# Work instruction:
Copy exactly the lines of the data below, beginning with the line with "This screenshot has height=576, width=1024." and ending with the line with "the wrench configure". Pictures are to be omitted.

# Listed records:
━━━━━━

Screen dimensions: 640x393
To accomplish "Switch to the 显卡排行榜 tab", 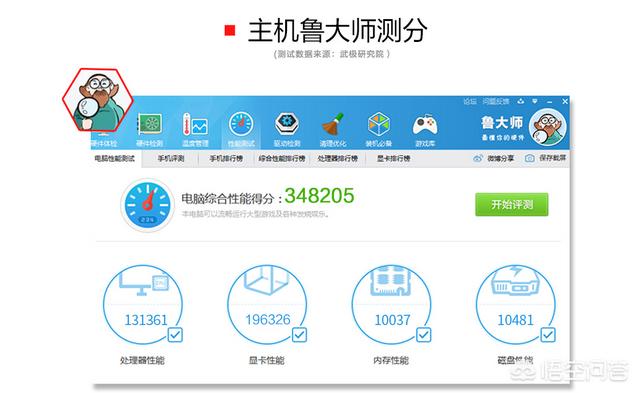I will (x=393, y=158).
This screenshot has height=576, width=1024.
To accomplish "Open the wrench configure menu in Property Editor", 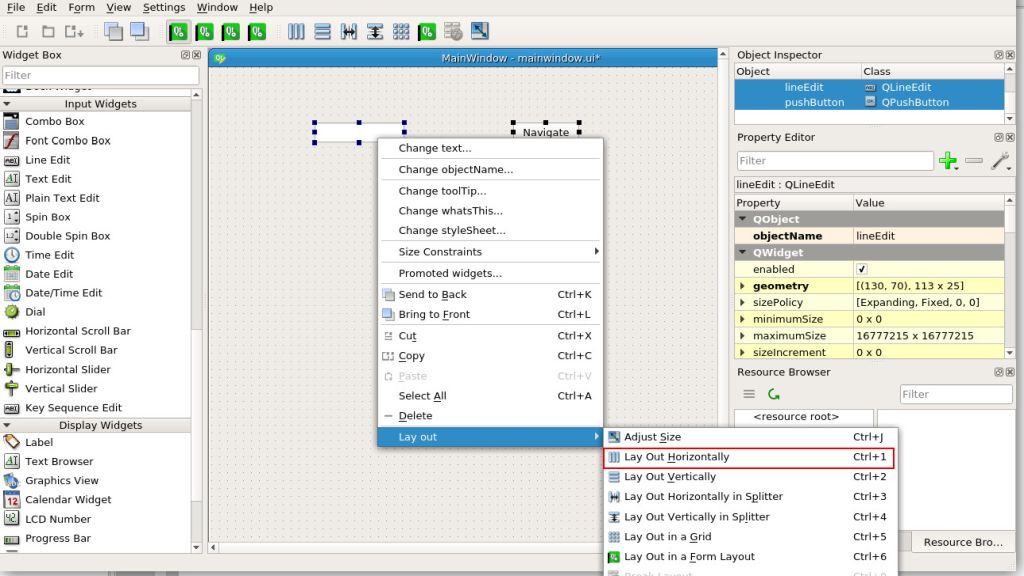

━━━━━━

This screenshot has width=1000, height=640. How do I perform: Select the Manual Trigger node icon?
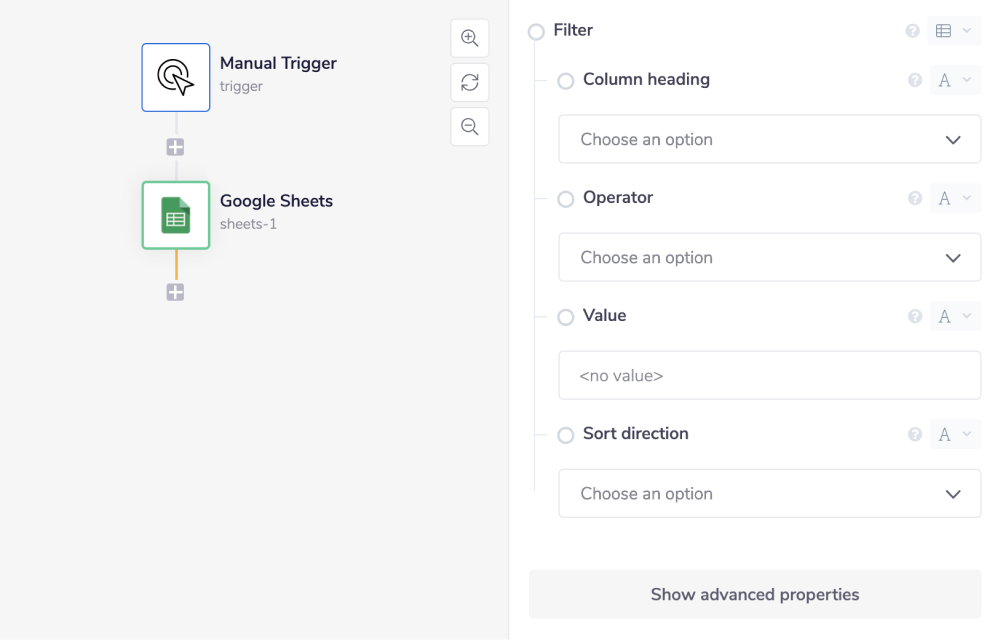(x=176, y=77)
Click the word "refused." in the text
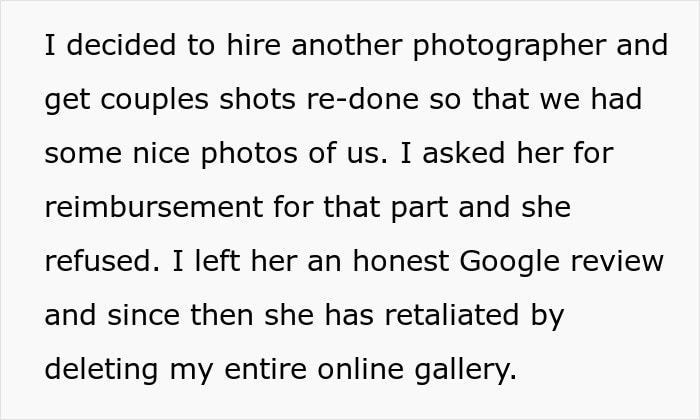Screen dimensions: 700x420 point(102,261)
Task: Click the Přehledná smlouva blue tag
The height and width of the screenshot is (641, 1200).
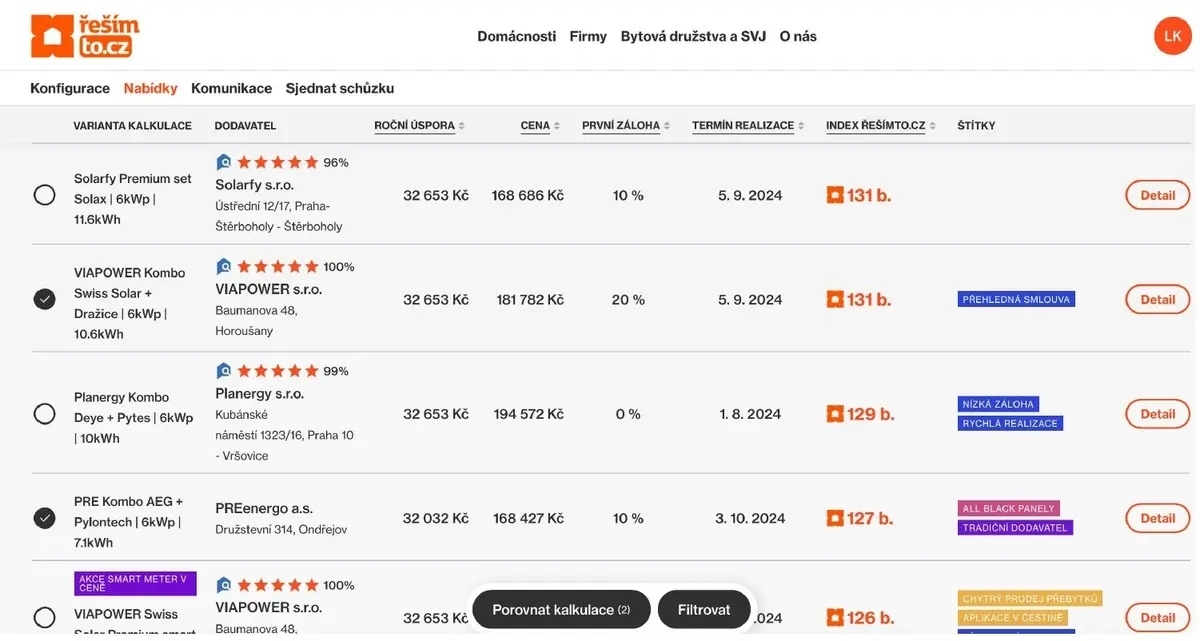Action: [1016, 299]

━━━━━━

# Result for this task:
This screenshot has height=576, width=1024.
To accomplish "Open the wrench configure menu in Property Editor", 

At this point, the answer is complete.